Aller droit dans le mur, ou tourner à gauche ?

La proposition de suspendre pour un an le «bouclier fiscal», introduit en 2009 planqué dans un « paquet ficelé », avait été faite par le PS au Grand Conseil dans le cadre du dernier débat budgétaire, sans grand espoir de parvenir à la faire accepter par ce parlement très, très à droite, mais pour « marquer le coup » dans un débat marqué par l'obsession des « économies » et gouverné par le fétichisme du rabot (voire de la hache) et la terreur de l'impôt. Cette proposition, qui avait été saisie comme prétexte par les libéraux-radicaux pour rejoindre le camp des Neinsager de la droite de la droite (l'UDC et le MCG), revient donc, sous la forme qui convient : celle d'une initiative populaire -et donc d'un appel au peuple, et avec le contenu qui convient : non plus la suspension mais la suppression pure et simple dudit « bouclier », ce qui ferait regagner aux finances publiques autour de 40 millions de francs par an -plus que le déficit du budget cantonal finalement accouché, aux forceps et dans la douleur. C'est peu, 40 millions ? C'est pas énorme en effet (c'est un demi pourcent du budget cantonal), mais c'est suffisant pour remettre à flots des allocations budgétaires assurant des prestations nécessaires à la population (culture, aide sociale)... Car si les finances virent forcément au rouge lorsque les dépenses excèdent les recettes, c'est actuellement parce qu'on a réduit les recettes alors que les besoins (et donc les dépenses nécessaires) augmentent, puisque la population augmente et qu'elle vieillit...
Et puis, indépendamment de son effet positif sur les finances publiques, la suppression du « bouclier fiscal » serait aussi une remise à l'ordre du jour d'un principe : celui de l'égalité devant l'împôt -non d'une égalité formelle, mais d'une égalité substantielle, une équité fondée sur la capacité contributive et non la proclamation, parfaitement arbitraire, d'un seuil (à 60 % à Genève -mais pourquoi pas 50 ou 70 %) au-delà duquel on ne tiendrait plus compte des ressources des contribuables. Ce principe d'équité qui justifie que ceux qui n'ont rien ou presque rien ne paient pas ou presque pas d'impôt (une autre sorte de « bouclier fiscal », mais légitime celui-là, protégeant les plus démunis de l'application du précepte d'Alphonse Allais : « Il faut faire payer les pauvres, ils sont plus nombreux que les riches »), justifie à l'inverse que ceux qui ont beaucoup, et bien plus qu'il leur est nécessaire, paient beaucoup.

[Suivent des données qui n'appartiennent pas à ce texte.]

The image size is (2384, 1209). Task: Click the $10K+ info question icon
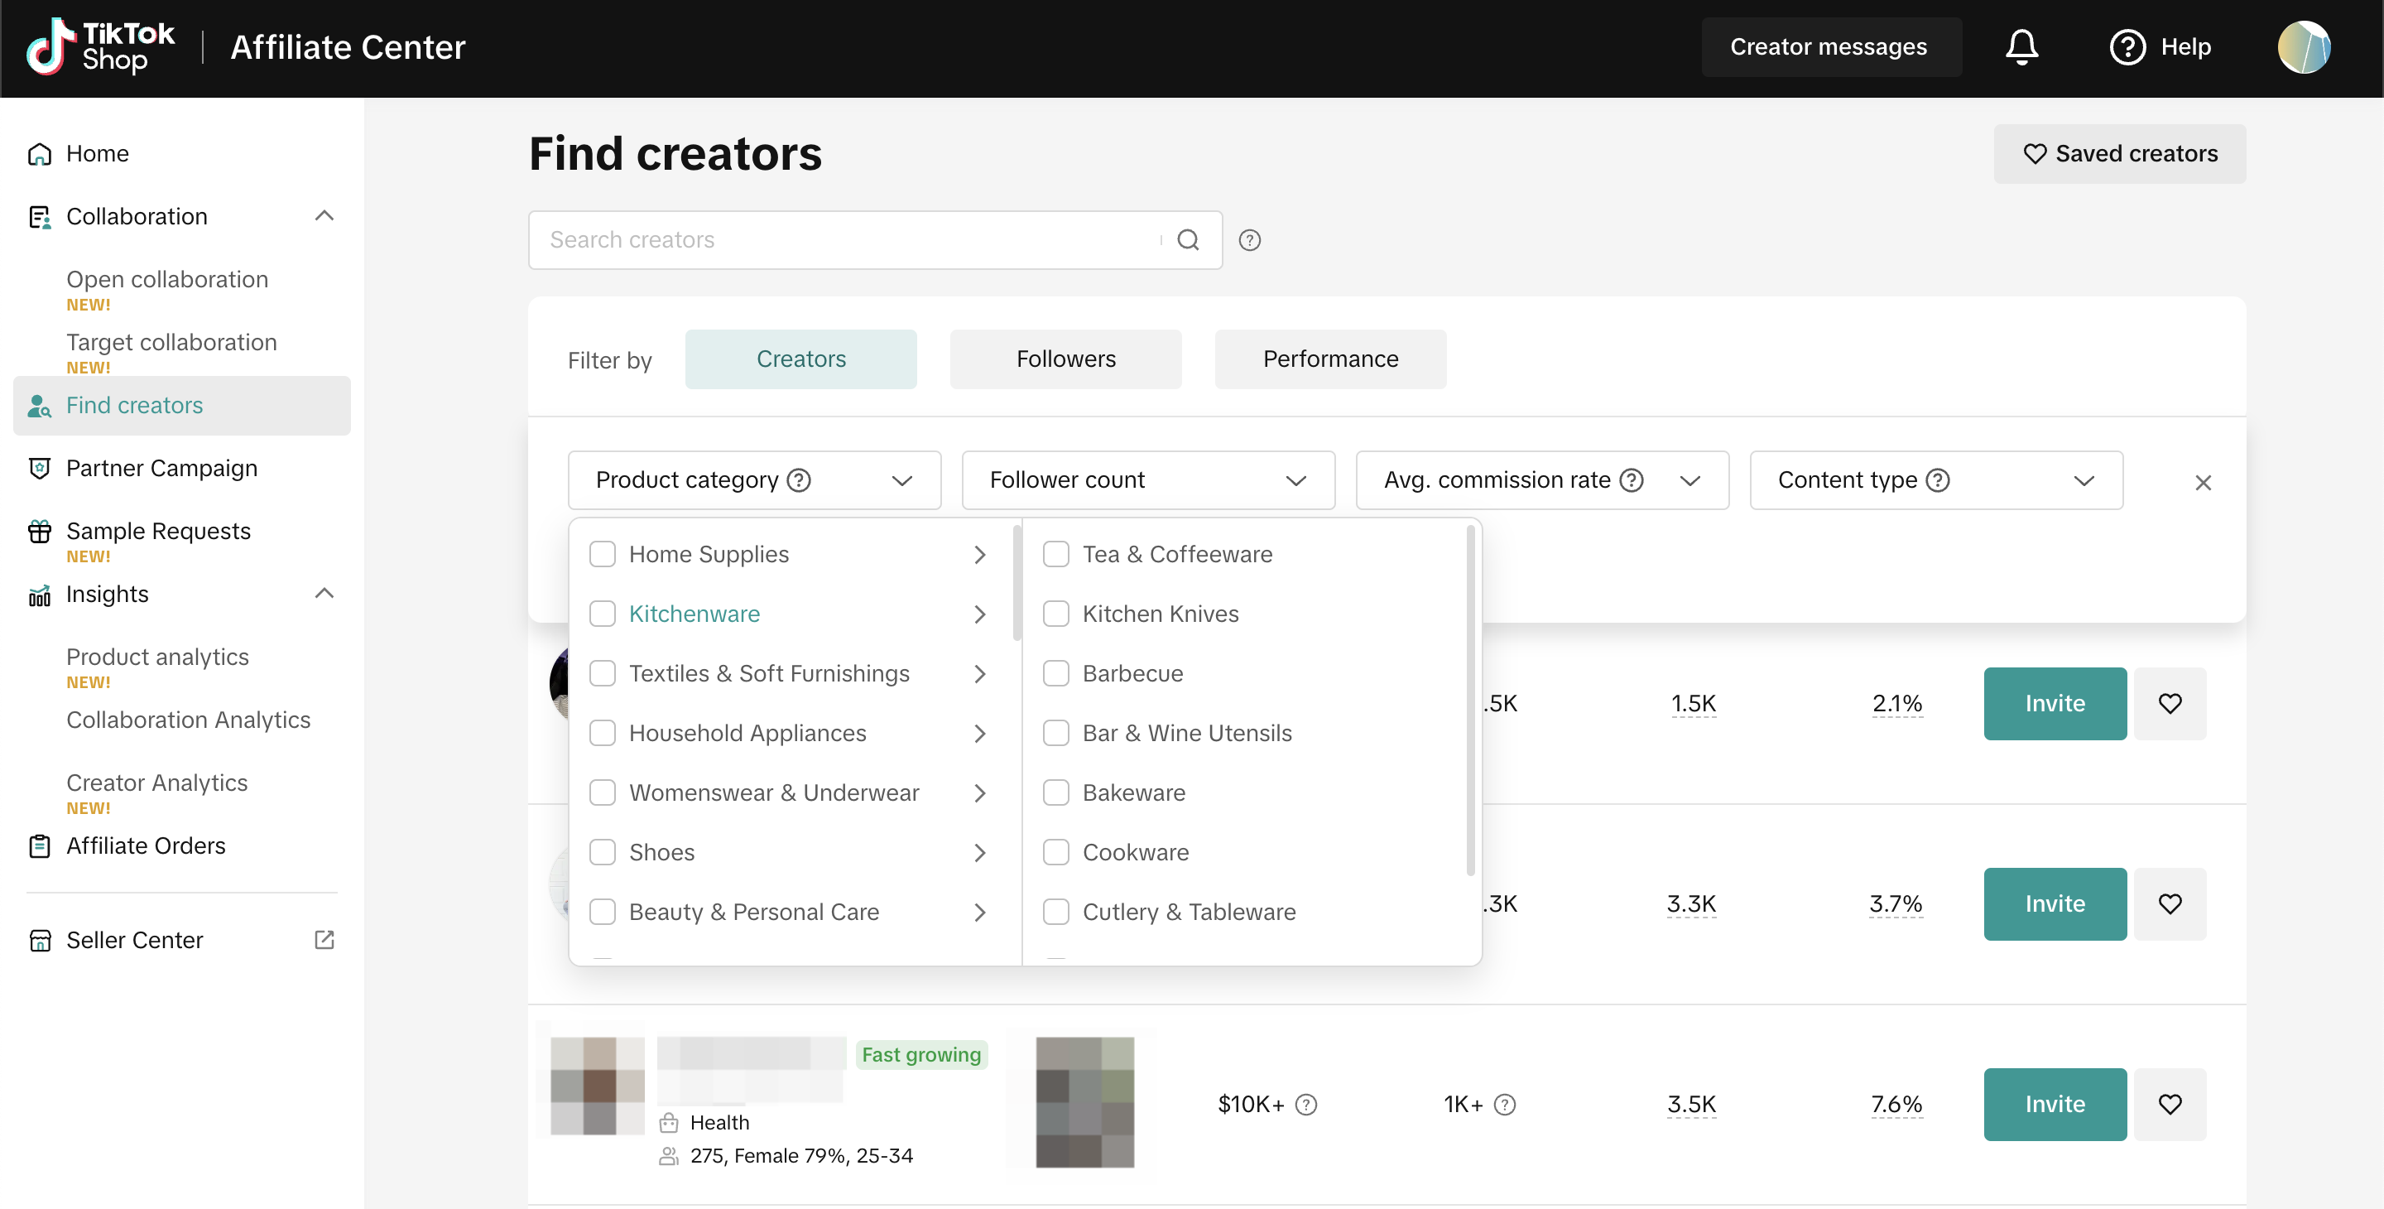point(1306,1104)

Et encore : quand on dit « beaucoup », on dit finalement « pas grand chose de plus » puisque les détenteurs de fortunes de 10 à 20 millions de francs ne paieraient que 7000 francs de plus d'impôt par an...

Enfin, le débat qui sera engagé à Genève sur la suppression du « bouclier fiscal », s'ajoutant à celui engagé sur la suppression des forfaits fiscaux, et à celui qu'il faudra bien engager sur quelques projets qui vont nous tomber dessus (comme celui d'instaurer une imposition exclusive au lieu de domicile) va se tenir sur fonds de remise en cause générale du cadre fiscal suisse. Plusieurs régimes fiscaux suisses, cantonaux ou fédéraux, sont dans le collimateur de l'Union Européenne. Ils concernent la fiscalité des entreprises (mais aussi, sans doute, les forfaits fiscaux), et l'UE souhaite, explicitement, que la Suisse adopte l'ensemble de ses principes fiscaux, plutôt que négocier, au cas par cas, ses propres régimes. L'Union Européenne ne prohibe pas la concurrence fiscale, ses Etats membres s'y livrant eux-mêmes, les uns contre les autres. Mais elle veut lui poser des règles, et les appliquer à la Suisse. Son argumentation est simple : au coeur de l'Europe, la Suisse profite grandement du « marché unique »; elle doit donc aussi en accepter les règles même si ella n'a pas pris part à leur fixation (mais c'est elle qui en a décidé ainsi...). L'«harmonisation» de la fiscalité des entreprises, réclamée par Berne et par Bruxelles (on a beau ne pas être membre de l'Union Européenne, on n'a guère le choix de se plier ou non à ses injonctions... dont on n'a pu débattre dans les instances de l'Union qui en décident, puisqu'on n'en est pas membre...), risque fort, si on n'y met bon ordre, de se faire à la baisse, et de faire perdre à Genève des centaines de millions de francs de recettes fiscales, et donc une bonne partie des moyens dont disposent les collectivités publiques pour faire face à leurs obligations, et concrétiser les droits sociaux que proclament la nouvelle constitution.  La suppression du «bouclier fiscal» ne suppléerait certes pas à cette lourde perte de ressources, mais elle serait au moins l'expression d'une volonté politique de ne pas renoncer aux services publics et à l'équité fiscale. Une volonté politique dont les actuelles majorités gouvernementale et parlementaire genevoises sont singulièrement démunies -quand elles n'y sont pas franchement allergiques.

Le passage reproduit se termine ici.